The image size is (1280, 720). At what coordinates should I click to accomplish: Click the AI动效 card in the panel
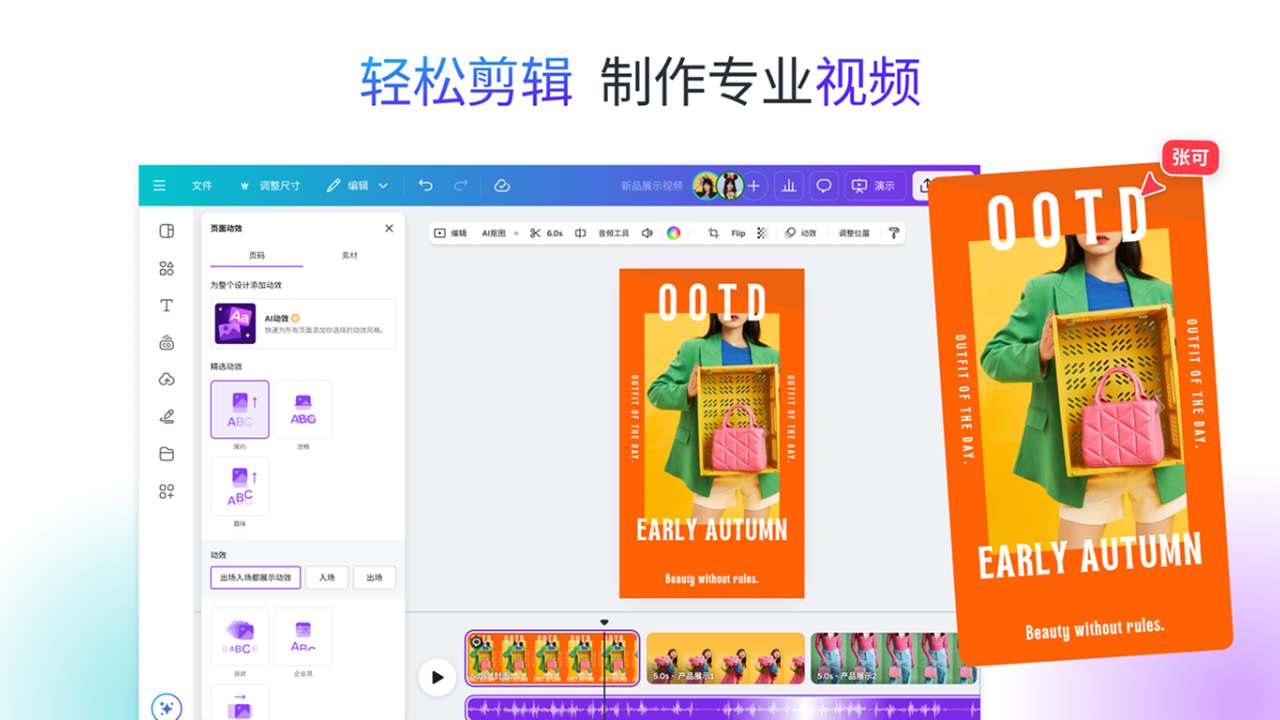[x=303, y=323]
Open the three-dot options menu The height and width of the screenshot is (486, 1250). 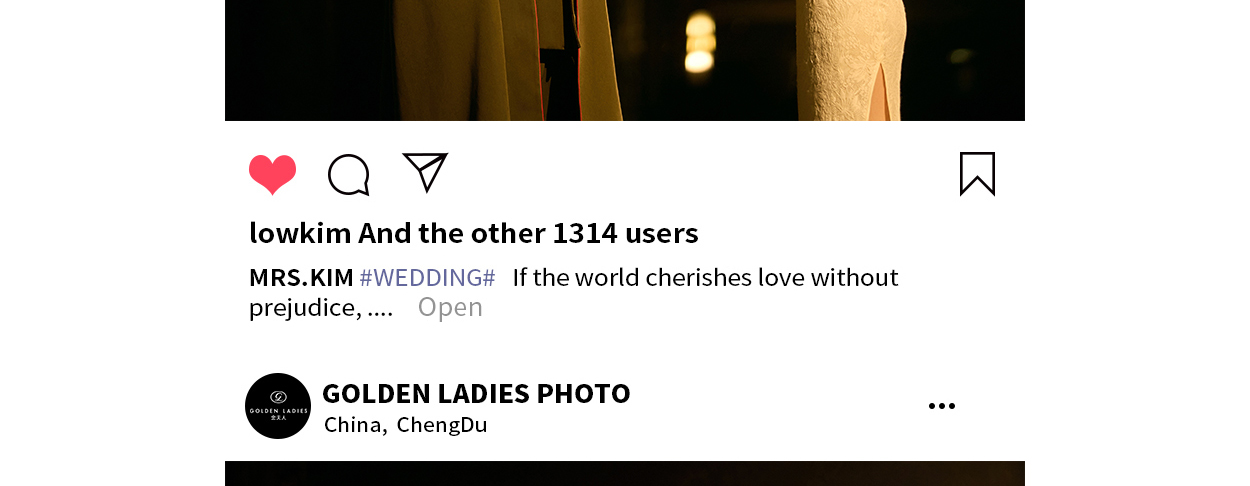tap(942, 406)
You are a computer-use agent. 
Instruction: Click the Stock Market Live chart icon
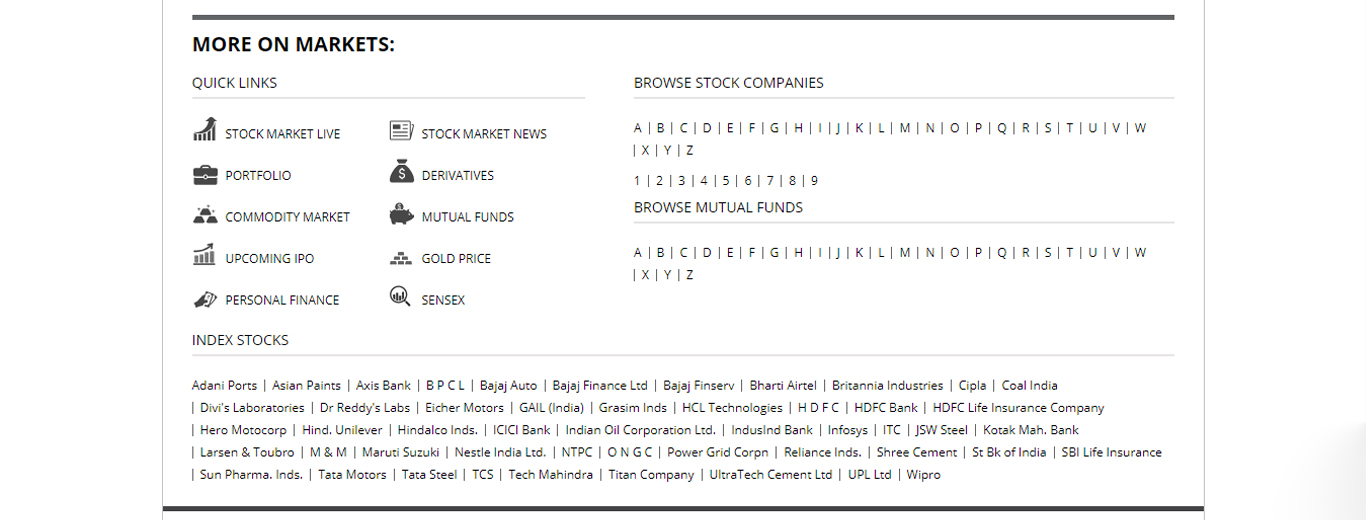tap(204, 130)
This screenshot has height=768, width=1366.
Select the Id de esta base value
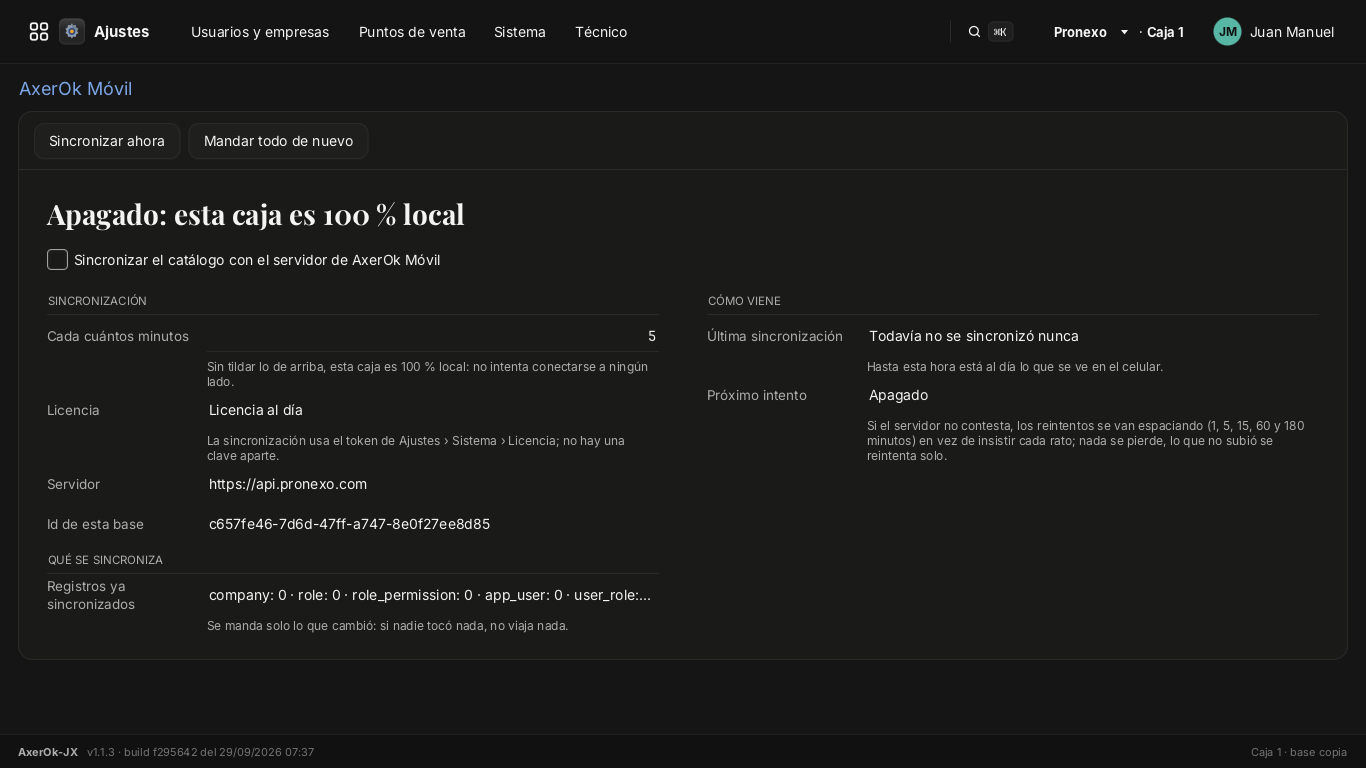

______________________________

Exercise instructions: Print exactly the lines from the one containing "You are a computer-use agent." through the last line of the records, both included, and leave out the pictures.

Your response:
You are a computer-use agent. 
Instruction: Click the Stock Market Live chart icon
tap(204, 130)
This screenshot has height=768, width=1366.
Select the Id de esta base value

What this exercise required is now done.